Movie Review : Roman J. Israel, Esq. (2017)
* This review contains spoilers *
The name Dan Gilroy might not ring a bell. But it’s likely you’ve seen his scorching directorial debut Nightcrawler sometime over the last five years. An original and low key profound movie that challenges our very notions of good and evil. Perhaps you’ve seen his Coenesque take on art criticism Velvet Buzzsaw on Netflix. I’m pretty sure you’ve never seen Gilroy’s sophomore effort Roman J. Israel, Esq, though. It’s one of these movies that never gives you a solid reason to watch it. It’s difficult to understand exactly what it is until you press PLAY.
But let me reassure you: Roman J. Israel, Esq. doesn’t have any fucking clue what it is and what it’s trying to say either.
Roman J. Israel, Esq. is… the story of Roman J. Israel (Denzel Washington), a civil rights lawyer with Asperger Syndrome. I mean, it’s never told, perhaps undiagnosed but it’s clearly there. After the passing of his associate and mentor, Israel wants to pursue his mission but is confronted to a world that doesn’t have much use for defenders of the poor and downtrodden. So, he accepts a job from George Pierce (Colin Farrell), a tough, business-minded lawyer who helped closing down the firm he worked at for 36 years. He’s assigned to the case of Darrell Ellerbee (DeRon Horton), which he sees as an opportunity to make a point to Pierce.

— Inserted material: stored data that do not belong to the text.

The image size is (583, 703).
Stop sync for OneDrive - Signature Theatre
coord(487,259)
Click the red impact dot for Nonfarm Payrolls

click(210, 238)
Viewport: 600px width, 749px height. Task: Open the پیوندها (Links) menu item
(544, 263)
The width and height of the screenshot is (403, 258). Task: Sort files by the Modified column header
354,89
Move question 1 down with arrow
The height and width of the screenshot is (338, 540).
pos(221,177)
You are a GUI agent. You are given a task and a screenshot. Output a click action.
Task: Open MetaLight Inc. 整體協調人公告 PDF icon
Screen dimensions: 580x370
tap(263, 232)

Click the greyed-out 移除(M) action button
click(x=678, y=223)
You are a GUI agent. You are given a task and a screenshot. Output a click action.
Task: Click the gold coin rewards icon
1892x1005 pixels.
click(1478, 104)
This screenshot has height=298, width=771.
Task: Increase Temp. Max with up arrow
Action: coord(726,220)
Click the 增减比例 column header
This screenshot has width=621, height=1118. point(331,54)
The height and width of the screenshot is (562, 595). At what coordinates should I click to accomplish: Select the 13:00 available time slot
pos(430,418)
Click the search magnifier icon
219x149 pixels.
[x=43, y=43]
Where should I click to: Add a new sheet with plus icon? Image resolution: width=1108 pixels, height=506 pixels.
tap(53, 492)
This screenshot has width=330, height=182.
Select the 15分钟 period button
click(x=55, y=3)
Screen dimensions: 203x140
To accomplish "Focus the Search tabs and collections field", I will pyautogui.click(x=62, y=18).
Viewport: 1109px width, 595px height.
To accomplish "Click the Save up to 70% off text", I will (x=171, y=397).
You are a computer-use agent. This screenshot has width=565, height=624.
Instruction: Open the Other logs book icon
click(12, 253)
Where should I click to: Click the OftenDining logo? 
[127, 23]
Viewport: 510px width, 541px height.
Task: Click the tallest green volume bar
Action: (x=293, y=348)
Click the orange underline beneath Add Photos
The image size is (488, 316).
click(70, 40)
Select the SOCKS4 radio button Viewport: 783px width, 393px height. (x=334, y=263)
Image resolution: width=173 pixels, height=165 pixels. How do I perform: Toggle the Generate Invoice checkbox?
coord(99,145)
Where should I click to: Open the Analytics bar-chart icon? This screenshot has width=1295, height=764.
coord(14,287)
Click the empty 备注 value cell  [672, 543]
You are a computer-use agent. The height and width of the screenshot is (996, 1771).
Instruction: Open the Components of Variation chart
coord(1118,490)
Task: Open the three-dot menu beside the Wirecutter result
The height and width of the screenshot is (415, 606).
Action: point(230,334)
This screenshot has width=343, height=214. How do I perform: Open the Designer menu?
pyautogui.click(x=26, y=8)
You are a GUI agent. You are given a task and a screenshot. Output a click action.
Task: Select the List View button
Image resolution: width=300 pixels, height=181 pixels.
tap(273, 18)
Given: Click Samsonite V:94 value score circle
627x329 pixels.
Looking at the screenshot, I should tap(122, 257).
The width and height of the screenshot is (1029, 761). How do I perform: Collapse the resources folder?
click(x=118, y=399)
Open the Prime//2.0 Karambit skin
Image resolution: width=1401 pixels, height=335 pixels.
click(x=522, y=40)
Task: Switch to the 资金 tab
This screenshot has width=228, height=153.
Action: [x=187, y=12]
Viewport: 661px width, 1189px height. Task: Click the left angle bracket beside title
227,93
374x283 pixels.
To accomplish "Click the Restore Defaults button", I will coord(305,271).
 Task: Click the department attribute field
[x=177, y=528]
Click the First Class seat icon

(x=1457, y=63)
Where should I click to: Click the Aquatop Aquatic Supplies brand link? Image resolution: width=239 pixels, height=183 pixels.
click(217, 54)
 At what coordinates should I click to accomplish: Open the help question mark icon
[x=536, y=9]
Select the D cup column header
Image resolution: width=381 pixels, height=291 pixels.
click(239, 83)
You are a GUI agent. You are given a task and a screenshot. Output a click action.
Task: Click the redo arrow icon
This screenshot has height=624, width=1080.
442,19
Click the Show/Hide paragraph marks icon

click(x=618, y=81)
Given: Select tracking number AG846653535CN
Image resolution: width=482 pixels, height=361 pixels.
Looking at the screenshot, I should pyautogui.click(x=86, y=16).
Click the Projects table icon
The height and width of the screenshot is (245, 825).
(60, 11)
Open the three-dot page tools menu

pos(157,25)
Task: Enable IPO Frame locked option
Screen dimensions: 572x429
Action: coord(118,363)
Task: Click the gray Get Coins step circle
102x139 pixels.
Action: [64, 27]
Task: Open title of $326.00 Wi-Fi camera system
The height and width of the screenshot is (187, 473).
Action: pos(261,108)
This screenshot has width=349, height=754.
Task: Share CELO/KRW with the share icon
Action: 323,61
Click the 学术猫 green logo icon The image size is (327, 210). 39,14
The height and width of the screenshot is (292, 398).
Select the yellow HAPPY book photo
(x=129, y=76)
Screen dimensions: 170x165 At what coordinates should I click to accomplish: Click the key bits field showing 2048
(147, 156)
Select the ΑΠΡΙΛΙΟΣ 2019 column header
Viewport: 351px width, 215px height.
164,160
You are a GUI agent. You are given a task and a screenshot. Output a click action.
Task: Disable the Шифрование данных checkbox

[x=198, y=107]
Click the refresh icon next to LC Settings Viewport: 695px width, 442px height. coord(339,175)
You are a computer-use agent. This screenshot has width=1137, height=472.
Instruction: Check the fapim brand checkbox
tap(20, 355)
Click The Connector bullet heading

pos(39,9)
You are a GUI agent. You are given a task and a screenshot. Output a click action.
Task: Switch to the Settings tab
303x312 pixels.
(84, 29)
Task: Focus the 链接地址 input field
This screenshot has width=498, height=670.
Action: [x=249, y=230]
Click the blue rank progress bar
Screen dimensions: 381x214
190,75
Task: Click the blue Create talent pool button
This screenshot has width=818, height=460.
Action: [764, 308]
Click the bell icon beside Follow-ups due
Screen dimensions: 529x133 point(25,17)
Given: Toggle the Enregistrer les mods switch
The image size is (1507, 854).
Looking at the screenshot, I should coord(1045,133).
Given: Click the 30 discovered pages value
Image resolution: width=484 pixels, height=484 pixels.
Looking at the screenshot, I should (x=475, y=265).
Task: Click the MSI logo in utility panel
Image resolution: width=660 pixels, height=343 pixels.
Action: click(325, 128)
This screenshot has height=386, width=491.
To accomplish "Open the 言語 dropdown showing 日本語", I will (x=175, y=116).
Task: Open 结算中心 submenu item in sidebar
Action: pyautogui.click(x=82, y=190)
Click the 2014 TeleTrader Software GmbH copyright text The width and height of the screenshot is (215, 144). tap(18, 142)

I could never figure out what this film was trying to say. My best guess was that “idealism is dead”? The selfless, guardian angel laywer dies at the beginning of the film, leaving his inapt partner to fend for himself in a world where progressive pursuits have been coopted by activists with conflicting worldviews. There’s this super cringey scene, where Israel is talking to disorganized activists and instead of listening to what he has to say, they’re trying to catch him off-guard and end up calling him gendered and sexist. They come off as narrow-minded, but Dan Gilroy comes off as narrow-minded too for portraying them as such heartless vultures.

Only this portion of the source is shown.